The sixth hospital has a rather more Grand Guignol aspect. A menacing female doctor interviews each patient for signs of mental and physical distress. She performs invasive examinations of their bodies, stretching apart their various orifices with crude metal instruments. The patients attempt to evade and outsmart the doctor, but her inquiries inevitably result in diagnoses of psychological and physical disorders. Cures are almost always surgical. The doctor performs the operations herself, amputating limbs, drilling holes in patients’ skulls, and cutting out offending organs. Each evening she holds a somber dinner for the hospital staff where amputated and lobotomized patients act as servants. You are not a patient in this hospital, but instead take the form of a recording device in the shape of a bronze humanoid honeybee. You flutter to and fro, buzzing happily as you collect moving images of the hospital’s grotesque occurrences. These images are uploaded to a central repository where they are edited into televised entertainments for orphaned children and retarded people who live in other hospitals similar to this one.

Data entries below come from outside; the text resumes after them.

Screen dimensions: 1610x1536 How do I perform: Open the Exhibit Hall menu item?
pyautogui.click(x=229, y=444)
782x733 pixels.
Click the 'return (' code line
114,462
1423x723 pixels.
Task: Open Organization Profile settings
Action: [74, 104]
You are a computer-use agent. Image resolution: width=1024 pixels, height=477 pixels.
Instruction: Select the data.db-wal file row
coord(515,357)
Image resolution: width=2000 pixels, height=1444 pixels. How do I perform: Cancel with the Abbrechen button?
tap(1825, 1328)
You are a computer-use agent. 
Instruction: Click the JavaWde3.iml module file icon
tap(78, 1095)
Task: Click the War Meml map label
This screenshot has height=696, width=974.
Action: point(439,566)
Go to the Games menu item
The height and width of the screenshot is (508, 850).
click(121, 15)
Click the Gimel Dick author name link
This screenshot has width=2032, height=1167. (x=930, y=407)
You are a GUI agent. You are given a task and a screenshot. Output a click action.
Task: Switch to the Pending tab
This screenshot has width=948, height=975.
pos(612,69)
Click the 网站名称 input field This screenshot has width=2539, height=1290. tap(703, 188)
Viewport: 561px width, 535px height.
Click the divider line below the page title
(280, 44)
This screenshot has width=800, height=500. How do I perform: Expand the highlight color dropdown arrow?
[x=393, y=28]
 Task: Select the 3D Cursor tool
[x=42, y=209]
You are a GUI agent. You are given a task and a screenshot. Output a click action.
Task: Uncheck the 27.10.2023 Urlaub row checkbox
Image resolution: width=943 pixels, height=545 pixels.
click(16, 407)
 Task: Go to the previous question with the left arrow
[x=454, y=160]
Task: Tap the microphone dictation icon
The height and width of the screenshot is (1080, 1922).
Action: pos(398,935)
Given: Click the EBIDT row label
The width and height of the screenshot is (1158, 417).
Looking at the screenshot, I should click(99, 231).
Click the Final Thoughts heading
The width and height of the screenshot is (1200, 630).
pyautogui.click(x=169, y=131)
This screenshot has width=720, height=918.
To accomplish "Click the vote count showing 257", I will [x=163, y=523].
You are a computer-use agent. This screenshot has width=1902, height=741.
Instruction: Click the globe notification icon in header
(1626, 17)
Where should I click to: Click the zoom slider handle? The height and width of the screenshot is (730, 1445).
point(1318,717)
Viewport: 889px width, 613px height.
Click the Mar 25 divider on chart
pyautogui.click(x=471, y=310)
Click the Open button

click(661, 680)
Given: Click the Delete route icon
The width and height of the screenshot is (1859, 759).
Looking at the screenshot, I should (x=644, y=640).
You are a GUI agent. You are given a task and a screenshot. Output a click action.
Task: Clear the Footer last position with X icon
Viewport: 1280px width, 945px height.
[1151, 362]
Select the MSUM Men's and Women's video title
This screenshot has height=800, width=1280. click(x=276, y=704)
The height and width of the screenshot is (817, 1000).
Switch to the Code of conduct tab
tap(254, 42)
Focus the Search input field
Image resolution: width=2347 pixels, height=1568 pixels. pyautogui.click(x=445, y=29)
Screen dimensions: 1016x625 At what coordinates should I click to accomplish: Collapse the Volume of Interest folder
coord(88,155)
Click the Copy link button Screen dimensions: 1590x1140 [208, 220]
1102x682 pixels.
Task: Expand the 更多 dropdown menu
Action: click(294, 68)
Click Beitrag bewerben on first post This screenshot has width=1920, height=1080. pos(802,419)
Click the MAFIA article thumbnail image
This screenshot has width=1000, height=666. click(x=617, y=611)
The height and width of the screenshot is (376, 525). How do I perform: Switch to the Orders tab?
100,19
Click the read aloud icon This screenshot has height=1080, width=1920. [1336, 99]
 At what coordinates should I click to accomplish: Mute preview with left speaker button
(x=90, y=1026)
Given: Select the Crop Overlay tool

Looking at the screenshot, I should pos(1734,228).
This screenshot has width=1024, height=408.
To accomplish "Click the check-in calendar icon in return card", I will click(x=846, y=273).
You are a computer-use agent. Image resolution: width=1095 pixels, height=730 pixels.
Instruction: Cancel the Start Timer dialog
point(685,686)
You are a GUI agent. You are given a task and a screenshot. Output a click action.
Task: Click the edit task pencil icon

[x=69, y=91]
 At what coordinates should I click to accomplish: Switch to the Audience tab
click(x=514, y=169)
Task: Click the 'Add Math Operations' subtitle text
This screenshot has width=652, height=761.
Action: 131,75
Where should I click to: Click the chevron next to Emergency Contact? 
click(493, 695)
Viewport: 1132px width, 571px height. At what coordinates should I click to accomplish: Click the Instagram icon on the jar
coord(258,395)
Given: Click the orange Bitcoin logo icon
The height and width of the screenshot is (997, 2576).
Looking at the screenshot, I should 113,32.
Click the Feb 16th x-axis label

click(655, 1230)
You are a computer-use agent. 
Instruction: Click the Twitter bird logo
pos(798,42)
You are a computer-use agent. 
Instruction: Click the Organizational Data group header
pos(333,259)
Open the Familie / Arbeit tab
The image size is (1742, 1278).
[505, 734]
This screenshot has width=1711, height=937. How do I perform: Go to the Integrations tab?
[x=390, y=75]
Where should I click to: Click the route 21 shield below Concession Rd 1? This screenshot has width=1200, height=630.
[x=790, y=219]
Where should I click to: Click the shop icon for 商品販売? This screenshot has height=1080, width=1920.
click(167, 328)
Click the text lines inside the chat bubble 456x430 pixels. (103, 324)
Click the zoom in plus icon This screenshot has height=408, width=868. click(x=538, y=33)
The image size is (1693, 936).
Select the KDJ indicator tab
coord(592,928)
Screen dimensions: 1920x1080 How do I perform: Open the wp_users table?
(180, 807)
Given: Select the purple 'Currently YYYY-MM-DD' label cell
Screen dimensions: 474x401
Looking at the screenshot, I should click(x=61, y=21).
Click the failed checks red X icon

The seventh hospital resembles something between a boarding school and a large country manor house. It does not seem to have a beginning or end. You wake each day confused and uncertain, half-remembered fragments of each previous hospital clinging to your imagination like berries to the vine. You wander the empty hallways and grounds, never seeming to enter the same room twice. Some of the rooms seem long abandoned, while others give the impression of having been occupied just moments before you entered them. On a certain day you endeavor to walk in a straight line from morning ‘till night, hoping to reach the end of the building. By midday you are exhausted, and no closer to finding the end. You encounter no one. Another day while walking the grounds outside you discover a method by which rudimentary flight is possible. Holding your breath and spinning around in tight, rapid circles, you float upwards into the air. Eventually you begin to feel lightheaded. You release your breath and stop spinning. Still you continue to rise. You look down at the hospital campus from miles above the ground. It appears to extend forever in all directions.